* _YOUR OBJECTIVE_: Word for word, restate all of the data shown below.

* _THE RECORDS_:

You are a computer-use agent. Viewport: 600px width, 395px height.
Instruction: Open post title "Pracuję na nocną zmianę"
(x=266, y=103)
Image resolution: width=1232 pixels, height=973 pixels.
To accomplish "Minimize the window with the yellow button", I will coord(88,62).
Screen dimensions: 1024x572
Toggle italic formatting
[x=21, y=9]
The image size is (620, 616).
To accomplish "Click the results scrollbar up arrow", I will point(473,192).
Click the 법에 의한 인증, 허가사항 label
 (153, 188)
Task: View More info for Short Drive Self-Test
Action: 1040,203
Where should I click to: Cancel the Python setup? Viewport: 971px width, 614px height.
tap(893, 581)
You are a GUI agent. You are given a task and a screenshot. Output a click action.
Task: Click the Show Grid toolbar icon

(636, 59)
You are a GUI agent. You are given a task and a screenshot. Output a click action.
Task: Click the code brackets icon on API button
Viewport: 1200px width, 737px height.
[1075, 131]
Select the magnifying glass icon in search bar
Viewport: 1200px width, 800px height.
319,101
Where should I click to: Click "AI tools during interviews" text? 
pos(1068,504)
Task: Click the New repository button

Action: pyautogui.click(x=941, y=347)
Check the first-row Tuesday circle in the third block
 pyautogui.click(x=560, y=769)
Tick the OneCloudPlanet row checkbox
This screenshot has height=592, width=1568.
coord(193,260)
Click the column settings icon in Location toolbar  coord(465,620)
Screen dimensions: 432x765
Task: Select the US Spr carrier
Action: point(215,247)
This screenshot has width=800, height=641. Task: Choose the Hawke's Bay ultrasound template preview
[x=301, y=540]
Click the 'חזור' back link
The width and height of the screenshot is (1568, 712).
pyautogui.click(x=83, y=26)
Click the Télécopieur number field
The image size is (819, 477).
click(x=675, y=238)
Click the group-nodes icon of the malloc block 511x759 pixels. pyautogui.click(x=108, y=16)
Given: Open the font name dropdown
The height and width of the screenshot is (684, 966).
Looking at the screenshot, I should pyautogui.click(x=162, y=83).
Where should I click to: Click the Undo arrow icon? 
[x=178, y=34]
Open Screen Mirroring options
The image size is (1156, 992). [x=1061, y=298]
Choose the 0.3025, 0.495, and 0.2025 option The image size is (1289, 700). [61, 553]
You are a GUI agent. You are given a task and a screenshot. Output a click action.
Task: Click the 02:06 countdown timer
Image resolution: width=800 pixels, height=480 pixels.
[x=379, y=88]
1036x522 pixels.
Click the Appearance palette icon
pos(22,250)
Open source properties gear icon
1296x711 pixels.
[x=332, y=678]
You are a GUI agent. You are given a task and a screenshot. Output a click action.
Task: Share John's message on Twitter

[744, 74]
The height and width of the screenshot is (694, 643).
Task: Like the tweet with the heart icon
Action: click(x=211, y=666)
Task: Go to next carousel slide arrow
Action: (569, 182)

* _EXPECTED ANSWER_:
You are a computer-use agent. Viewport: 600px width, 395px height.
Instruction: Open post title "Pracuję na nocną zmianę"
(x=266, y=103)
Image resolution: width=1232 pixels, height=973 pixels.
To accomplish "Minimize the window with the yellow button", I will coord(88,62).
Screen dimensions: 1024x572
Toggle italic formatting
[x=21, y=9]
The image size is (620, 616).
To accomplish "Click the results scrollbar up arrow", I will point(473,192).
Click the 법에 의한 인증, 허가사항 label
 (153, 188)
Task: View More info for Short Drive Self-Test
Action: 1040,203
Where should I click to: Cancel the Python setup? Viewport: 971px width, 614px height.
tap(893, 581)
You are a GUI agent. You are given a task and a screenshot. Output a click action.
Task: Click the Show Grid toolbar icon

(636, 59)
You are a GUI agent. You are given a task and a screenshot. Output a click action.
Task: Click the code brackets icon on API button
Viewport: 1200px width, 737px height.
[1075, 131]
Select the magnifying glass icon in search bar
Viewport: 1200px width, 800px height.
319,101
Where should I click to: Click "AI tools during interviews" text? 
pos(1068,504)
Task: Click the New repository button

Action: pyautogui.click(x=941, y=347)
Check the first-row Tuesday circle in the third block
 pyautogui.click(x=560, y=769)
Tick the OneCloudPlanet row checkbox
This screenshot has height=592, width=1568.
coord(193,260)
Click the column settings icon in Location toolbar  coord(465,620)
Screen dimensions: 432x765
Task: Select the US Spr carrier
Action: point(215,247)
This screenshot has width=800, height=641. Task: Choose the Hawke's Bay ultrasound template preview
[x=301, y=540]
Click the 'חזור' back link
The width and height of the screenshot is (1568, 712).
pyautogui.click(x=83, y=26)
Click the Télécopieur number field
The image size is (819, 477).
click(x=675, y=238)
Click the group-nodes icon of the malloc block 511x759 pixels. pyautogui.click(x=108, y=16)
Given: Open the font name dropdown
The height and width of the screenshot is (684, 966).
Looking at the screenshot, I should pyautogui.click(x=162, y=83).
Where should I click to: Click the Undo arrow icon? 
[x=178, y=34]
Open Screen Mirroring options
The image size is (1156, 992). [x=1061, y=298]
Choose the 0.3025, 0.495, and 0.2025 option The image size is (1289, 700). [61, 553]
You are a GUI agent. You are given a task and a screenshot. Output a click action.
Task: Click the 02:06 countdown timer
Image resolution: width=800 pixels, height=480 pixels.
[x=379, y=88]
1036x522 pixels.
Click the Appearance palette icon
pos(22,250)
Open source properties gear icon
1296x711 pixels.
[x=332, y=678]
You are a GUI agent. You are given a task and a screenshot. Output a click action.
Task: Share John's message on Twitter

[744, 74]
The height and width of the screenshot is (694, 643).
Task: Like the tweet with the heart icon
Action: click(x=211, y=666)
Task: Go to next carousel slide arrow
Action: (569, 182)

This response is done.